One result that might be helpful is that I can prove that for any unit $\nu$, I have that $\nu^2$ is of the form $a + b \alpha^2$ for integers $a, b \in \mathbb Z$, but I tried exploring that and it didn't really lead anywhere.

First of all: your reasoning about the torsion is not correct: I can embed $$\mathbb{Q}(\sqrt{-3})$$ into $$\mathbb{C}$$ in the obvious way but it has torsion subgroup $$\mathbb{Z}/6\mathbb{Z}$$ altough $$\sqrt{-3}\in\mathbb{C}$$ has absolute value greater than $$1$$.
It is still true however that $$\mu(K)=\langle -1\rangle$$. Note that if $$\zeta_n\in K$$ for some integer $$n>1$$ then $$\mathbb{Q}(\zeta_n)\subset K$$, so by determining the subfields of $$K$$ you can determine the torsion. You can check that $$K/\mathbb{Q}$$ is Galois with cyclic group, so there is a unique quadratic subfield, which is $$\mathbb{Q}(\sqrt{2})$$. This is not cyclotomic, and $$K$$ itself also isn't ($$K$$ is not $$\mathbb{Q}(\zeta_5)$$ as $$5$$ is unramified in $$K$$, and not $$\mathbb{Q}(\zeta_8)$$ as it is not cyclic). Thus the only cyclotomic numberfield inside $$K$$ is $$\mathbb{Q}=\mathbb{Q}(\zeta_2)$$, hence $$\mu(K)=\langle -1\rangle$$.
Now some notation: let $$E=\mathbb{Q}(\sqrt{2})$$ be the quadratic subfield. You want to prove that $$\mathcal{O}_K^{*}=\mathcal{O}_E^{*}$$. You claim that $$\mathcal{O}_K^{*2}\subset\mathcal{O}_E^{*}$$, and I'd like to know how you proved that, because with that I can give a proof:
We have $$\mathcal{O}_K^{*2}\subset\mathcal{O}_E^{*}\subset\mathcal{O}_K^{*}$$ where $$[\mathcal{O}_K^{*}:\mathcal{O}_K^{*2}]=4$$. Thus $$\mathcal{O}_K^{*}=\mathcal{O}_E^{*}$$ follows by proving that $$\mathcal{O}_E^{*}/\mathcal{O}_K^{*2}$$ is a group of order $$4$$. Now $$-1\in\mathcal{O}_E^{*}$$ is not a square in $$\mathcal{O}_K^{*}$$ as we have seen that $$\mathbb{Q}(\zeta_4)\not\subset K$$, so $$-1$$ is a non-trivial element of $$\mathcal{O}_E^{*}/\mathcal{O}_K^{*2}$$. To see that $$\varepsilon=1+\alpha^2$$ is another non-trivial element, we need to show that $$\varepsilon$$ and $$-\varepsilon$$ are not a square in $$\mathcal{O}_K^{*}$$.

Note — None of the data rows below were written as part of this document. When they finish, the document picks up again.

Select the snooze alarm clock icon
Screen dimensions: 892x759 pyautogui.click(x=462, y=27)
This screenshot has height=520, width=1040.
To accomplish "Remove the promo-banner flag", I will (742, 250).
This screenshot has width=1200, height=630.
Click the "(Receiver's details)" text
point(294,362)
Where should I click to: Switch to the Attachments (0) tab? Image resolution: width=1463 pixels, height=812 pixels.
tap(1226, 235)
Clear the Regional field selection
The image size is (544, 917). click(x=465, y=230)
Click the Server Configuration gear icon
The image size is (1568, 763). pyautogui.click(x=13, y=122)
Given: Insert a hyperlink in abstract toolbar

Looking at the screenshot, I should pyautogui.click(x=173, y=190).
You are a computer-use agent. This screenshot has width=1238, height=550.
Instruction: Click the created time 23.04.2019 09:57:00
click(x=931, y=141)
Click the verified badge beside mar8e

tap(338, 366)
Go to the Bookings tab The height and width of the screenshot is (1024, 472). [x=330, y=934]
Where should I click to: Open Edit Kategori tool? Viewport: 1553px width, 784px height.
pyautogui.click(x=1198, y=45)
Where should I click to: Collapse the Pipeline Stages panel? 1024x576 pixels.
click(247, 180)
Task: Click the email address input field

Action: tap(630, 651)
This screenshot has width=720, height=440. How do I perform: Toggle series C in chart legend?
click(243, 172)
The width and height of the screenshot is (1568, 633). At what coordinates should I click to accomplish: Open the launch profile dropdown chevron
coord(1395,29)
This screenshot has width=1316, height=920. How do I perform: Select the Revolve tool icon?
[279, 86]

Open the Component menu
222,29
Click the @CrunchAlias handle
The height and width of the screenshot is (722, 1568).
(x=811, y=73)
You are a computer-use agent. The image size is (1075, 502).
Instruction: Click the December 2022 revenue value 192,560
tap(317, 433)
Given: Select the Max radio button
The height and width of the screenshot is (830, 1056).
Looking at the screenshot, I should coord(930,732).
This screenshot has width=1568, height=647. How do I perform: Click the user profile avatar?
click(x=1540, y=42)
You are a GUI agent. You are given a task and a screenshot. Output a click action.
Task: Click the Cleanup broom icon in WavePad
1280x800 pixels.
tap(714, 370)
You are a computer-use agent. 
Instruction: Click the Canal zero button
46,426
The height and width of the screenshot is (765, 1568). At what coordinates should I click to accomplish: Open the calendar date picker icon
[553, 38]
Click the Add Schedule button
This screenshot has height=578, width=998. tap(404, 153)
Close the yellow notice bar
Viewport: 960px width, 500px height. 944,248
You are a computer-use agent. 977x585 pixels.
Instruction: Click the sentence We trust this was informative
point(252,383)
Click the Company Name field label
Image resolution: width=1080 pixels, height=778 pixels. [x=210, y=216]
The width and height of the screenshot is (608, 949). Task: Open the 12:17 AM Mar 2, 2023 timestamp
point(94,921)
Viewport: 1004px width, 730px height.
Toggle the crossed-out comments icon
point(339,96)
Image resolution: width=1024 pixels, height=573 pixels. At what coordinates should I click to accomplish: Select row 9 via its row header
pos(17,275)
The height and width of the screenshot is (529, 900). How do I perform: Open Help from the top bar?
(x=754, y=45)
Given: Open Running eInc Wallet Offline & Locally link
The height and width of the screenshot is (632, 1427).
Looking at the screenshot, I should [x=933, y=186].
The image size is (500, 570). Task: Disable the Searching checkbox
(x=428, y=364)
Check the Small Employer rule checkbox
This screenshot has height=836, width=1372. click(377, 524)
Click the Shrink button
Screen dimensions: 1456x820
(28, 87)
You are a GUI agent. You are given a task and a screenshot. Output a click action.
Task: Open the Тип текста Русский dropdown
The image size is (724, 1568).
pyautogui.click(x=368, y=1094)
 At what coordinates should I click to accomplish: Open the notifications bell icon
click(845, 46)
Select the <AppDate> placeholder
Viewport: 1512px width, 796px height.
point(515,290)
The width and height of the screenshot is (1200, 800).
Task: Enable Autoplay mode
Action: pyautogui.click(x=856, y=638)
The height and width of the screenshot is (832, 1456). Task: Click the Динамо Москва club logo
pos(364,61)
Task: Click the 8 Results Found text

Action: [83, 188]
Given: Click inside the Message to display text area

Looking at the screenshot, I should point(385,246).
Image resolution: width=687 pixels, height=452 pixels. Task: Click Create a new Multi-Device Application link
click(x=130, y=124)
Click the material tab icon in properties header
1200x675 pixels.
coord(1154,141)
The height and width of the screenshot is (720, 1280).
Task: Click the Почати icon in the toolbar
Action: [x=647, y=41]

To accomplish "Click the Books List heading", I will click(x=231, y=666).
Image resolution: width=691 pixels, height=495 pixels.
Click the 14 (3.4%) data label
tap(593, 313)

This is most easily done by finding suitable primes $$\mathfrak{p}$$ in $$\mathcal{O}_K$$ (one for $$\varepsilon$$ and one for $$-\varepsilon$$) such that $$\pm\varepsilon$$ is not a square in $$\mathcal{O}_K/\mathfrak{p}$$. Since $$\mathcal{O}_K=\mathbb{Z}[\alpha]$$ we use Kummer-Dedekinds factorisation theorem. After trying some primes we see that $$\mathfrak{p}=(17,\alpha-2)$$ is a prime of norm $$17$$ which settles both $$\varepsilon$$ and $$-\varepsilon$$: under the quotient map $$\mathcal{O}_K\to\mathcal{O}_K/\mathfrak{p}=\mathbb{F}_{17}$$ we see that $$\varepsilon=1+\alpha^2$$ maps to $$5\notin\mathbb{F}_{17}^{*2}$$. Note that as $$17\equiv 1\bmod 4$$ we have $$-1\in\mathbb{F}_{17}^{*2}$$, so also $$-\varepsilon$$ gets mapped to a non-square, which completes the argument.